Why is Pain Deceiving?

Why is Pain Deceiving?

Pain is something which all of us experience in one form or the other. It could’ve been from falling over when we were kids, or injuring ourselves while trying to be the fastest, strongest or toughest. Never the less, we’ve all experienced pain at one stage of our lives and are likely to experience it in the future.

But ever thought about why we feel pain? Why our bodies can cope with it? Or why some people can handle more pain than others? Well here are some answers!

Pain first and foremost is feedback from your brain to your body. It’s there to communicate one important message to us. That message is, “I can’t cope with that, it’s going to cause damage”. Your body outputs pain much like how we see a check engine light while driving the car. It’s a warning signal rather than a problem.

The common misconception is that when we get injured we feel pain. That is not entirely true.

We feel pain when the body decides enough is enough. The reality is that we are constantly damaging ourselves on a daily basis and are constantly repairing and regenerating. An example of this would be bone. Our bones are constantly getting broken down and repairing. This is called bone remodelling. Stress is necessary to make sure our bones remodel and ensure that they are strong and healthy. We have cells which are constantly dying and are being replenished. The truth is that we are constantly repairing right until the day we die. But why then, do we not feel pain?

Injury and damage needs to reach a certain threshold for your body to decide that it needs to give you a warning sign. The easiest way to demonstrate it is this.

While you are reading this, grab you skin and give yourself a light pinch. Does it cause pain? In most cases no. It’ll feel a little uncomfortable but most of us can deal with it. Now give yourself a good pinch.. what do you feel? PAIN!! That’s how pain is triggered. It’s a response to overwhelming injury that your body gives you a signal to self-preserve.

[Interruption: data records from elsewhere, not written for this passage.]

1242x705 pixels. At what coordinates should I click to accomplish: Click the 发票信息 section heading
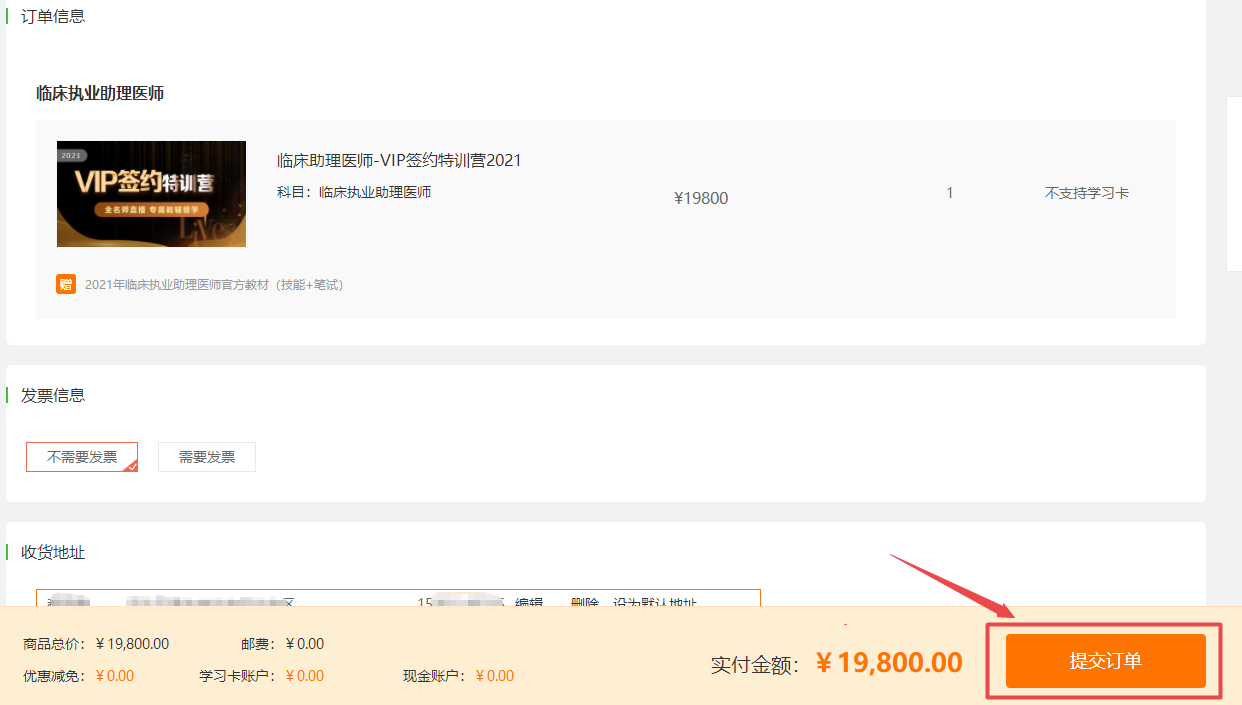coord(53,395)
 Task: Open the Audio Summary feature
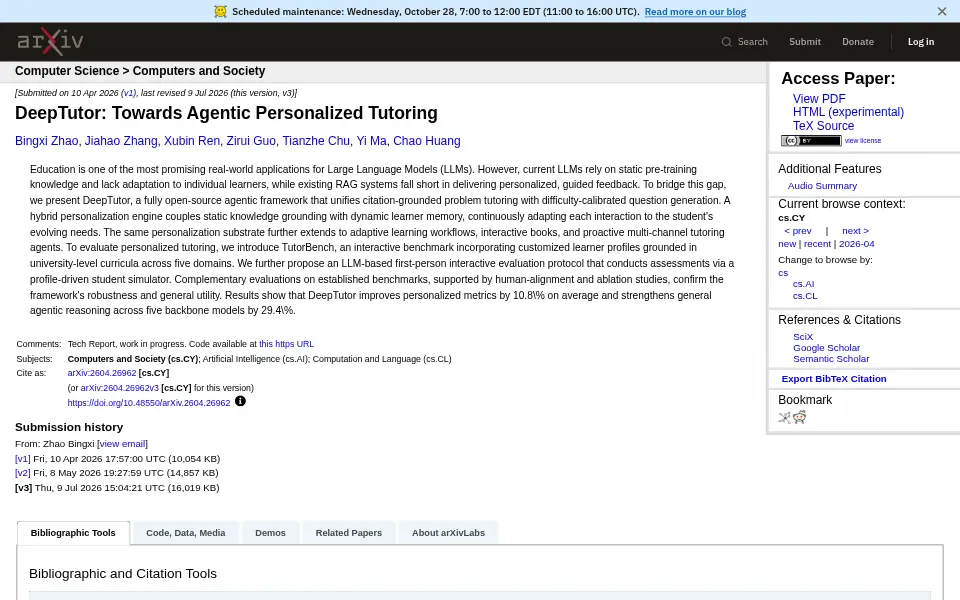coord(822,186)
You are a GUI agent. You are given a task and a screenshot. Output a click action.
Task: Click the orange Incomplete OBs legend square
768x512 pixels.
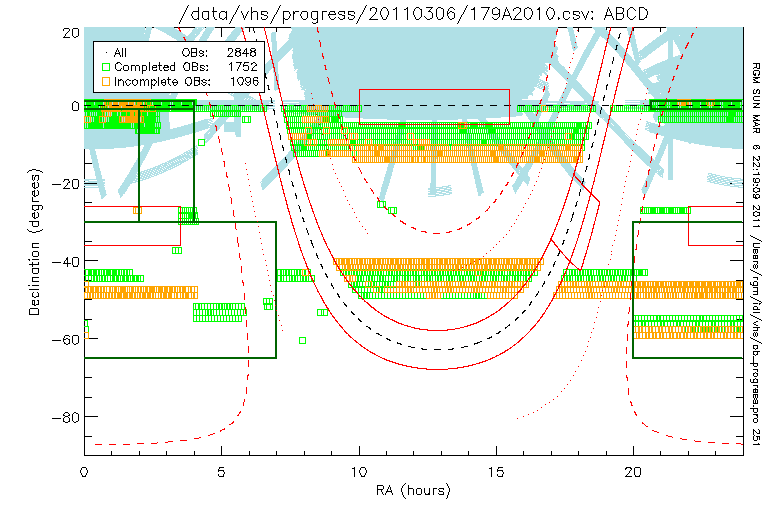pyautogui.click(x=105, y=80)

The brain controls the output of pain signals. Your brain decides the type and amount of pain to trigger. If your brain see’s that it can deal with that amount of tissue damage and is able to heal it without slowing you down or stopping you, then it will go about repairing things and not slow you down.

However when there is overwhelm of damage, the brain will send out pain to give you feedback to slow down. It does this as your body is undergoing too much re-injury, while repairing, with your normal activity. It’s much like trying to plaster a hole in the wall while there’s an earthquake happening. It’s a futile exercise and much more effective to wait till the wall stops moving to repair the hole.

 

Now damage can happens in one of 2 ways.

  1. Slow and compounding. Like chipping away at a wall till it finally falls over.
  2. Fast and large. A lot of damage at once, like being hit by a car.

Our modern lifestyles lend itself to the 1st type. We generally tend to break our bodies down over a long period of time before we see symptoms of pain. Physical, chemical or even emotional stressors are the vehicle for this progressive breakdown we see around us. This is why many people generally report a painful episode from doing seemingly something trivial like tying their shoes, picking up the washing off the floor, sleeping or even washing their hair in the shower. The event wasn’t the cause but rather the back story leading up to it.

 

How do you avoid pain?

 

Prevention is better than cure! The time to be looking after yourself is when you’re cruising and there aren’t obvious pain and symptoms.

We don’t live life in a bubble or a vacuum, so life will always be life. We always break down and at some times faster than others. The key is to stay on top of things and make sure you feeding your body with the building blocks it needs to thrive.

You can prevent your body from becoming increasingly susceptible to compounding lifestyle by ensuring you stay active, eat the right things, keep good work/life balance and above all ensuring your nervous system is working at its peak to help your body heal at its fastest rate. After all it’s easier for your body to bounce back from small micro-traumas than a compounding acute injury.

 

Why wait for pain to arrive before you do something about your health? Do something NOW to avoid the time, money and energy spent trying to fix things later.